## WHAT THE TASK REQUIRES
Find the line that contains "Tap the header title 愛老外又怎樣?"; please output it and each line after it, exactly as shown, up to the end of the entries below, skipping pictures.

## SUPPLIED RECORDS
---

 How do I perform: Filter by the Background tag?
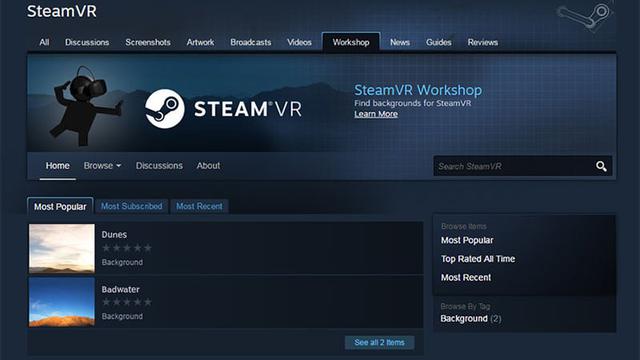(x=464, y=318)
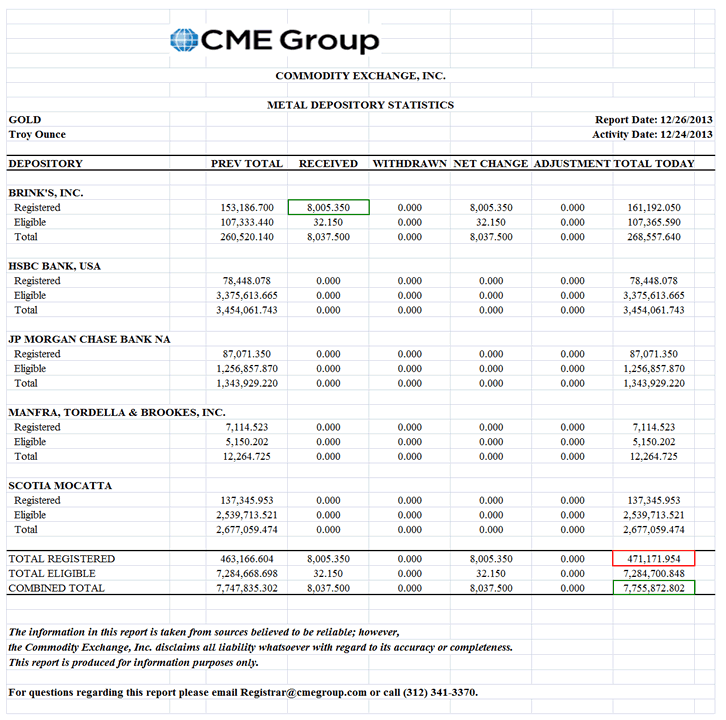Viewport: 726px width, 720px height.
Task: Select the TOTAL ELIGIBLE row label
Action: click(x=52, y=574)
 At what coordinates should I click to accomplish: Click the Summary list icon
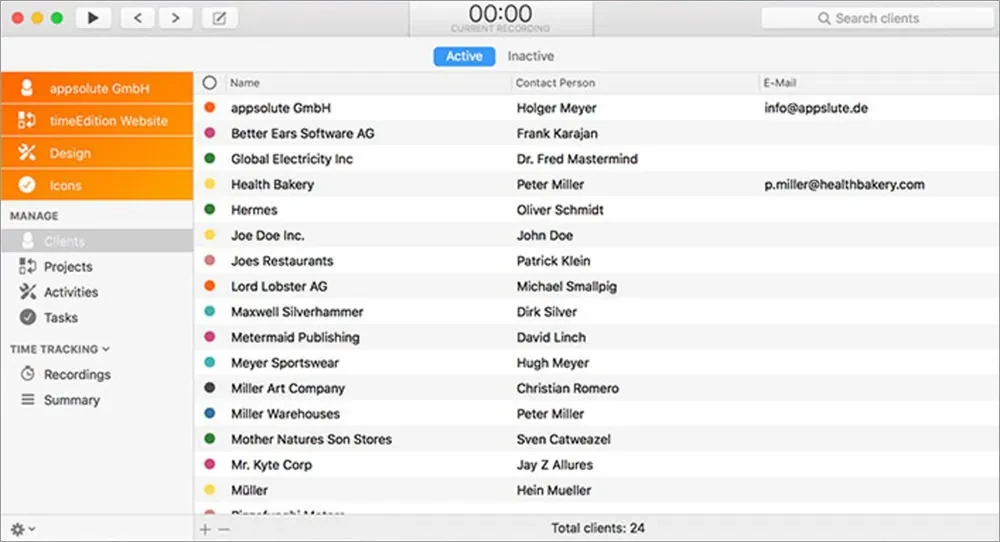[28, 399]
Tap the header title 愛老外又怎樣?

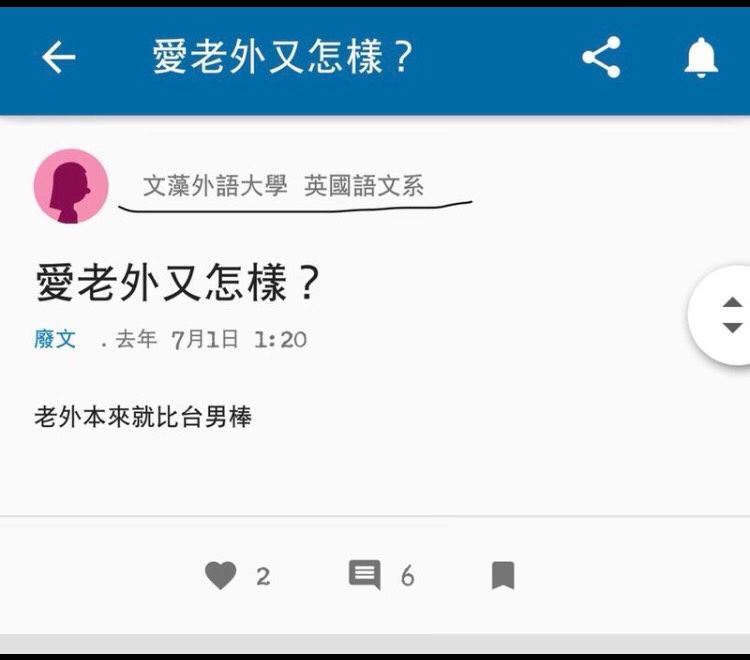282,57
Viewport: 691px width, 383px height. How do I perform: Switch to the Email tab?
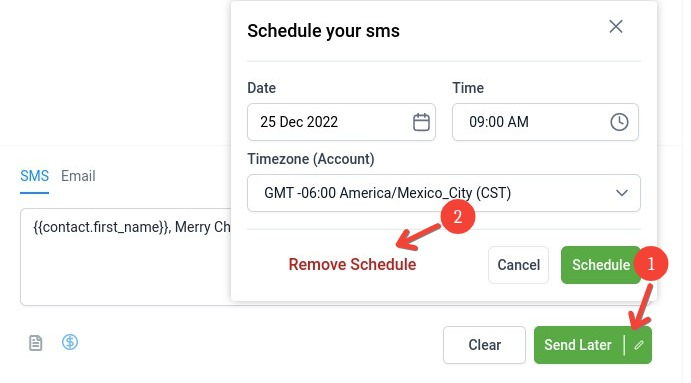tap(78, 176)
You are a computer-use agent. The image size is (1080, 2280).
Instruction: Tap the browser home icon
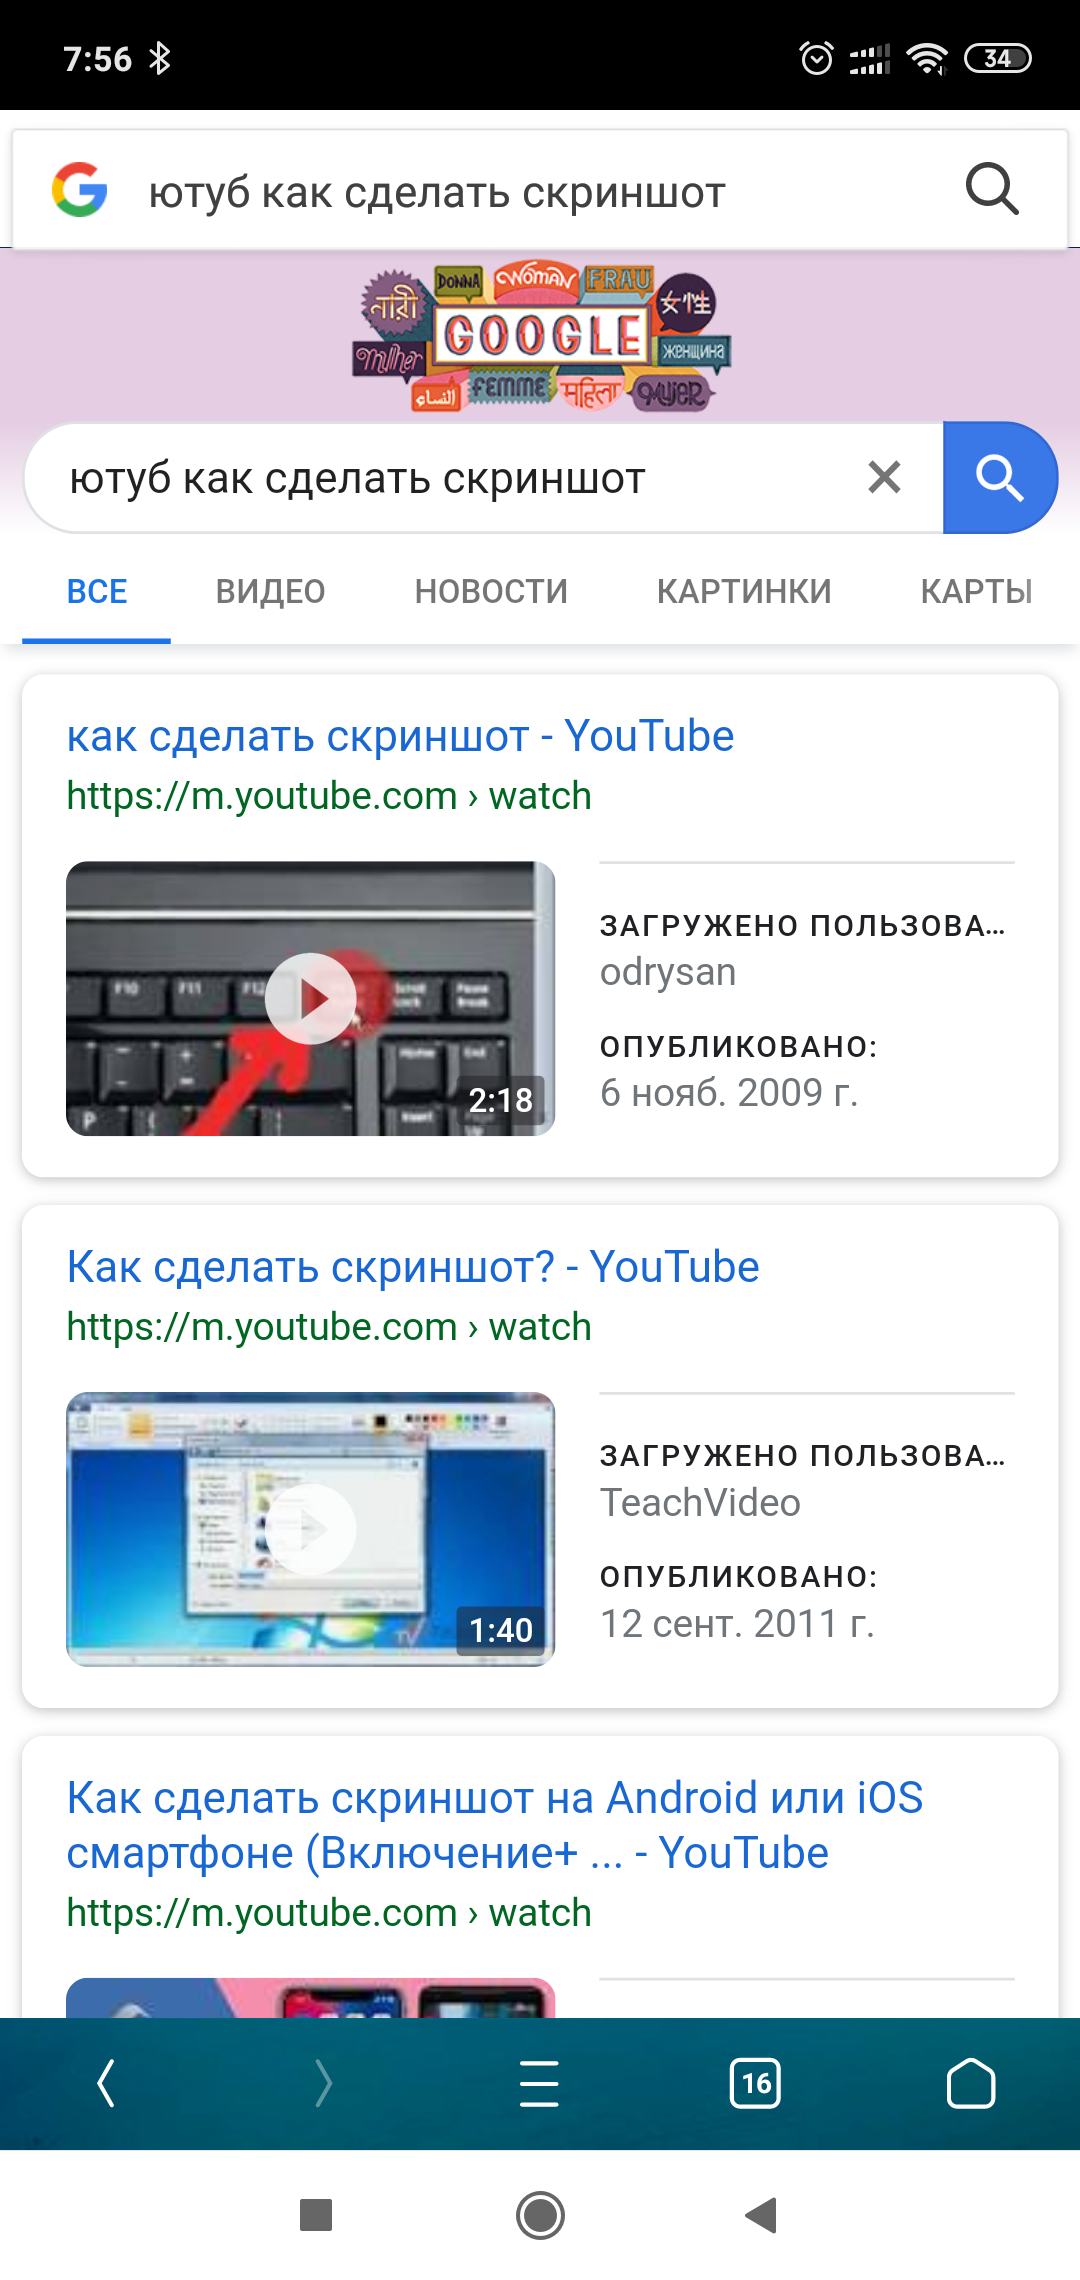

---

## ANSWER SECTION
Tap the header title 愛老外又怎樣?

282,57
Viewport: 691px width, 383px height. How do I perform: Switch to the Email tab?
tap(78, 176)
You are a computer-use agent. The image size is (1080, 2280).
Instruction: Tap the browser home icon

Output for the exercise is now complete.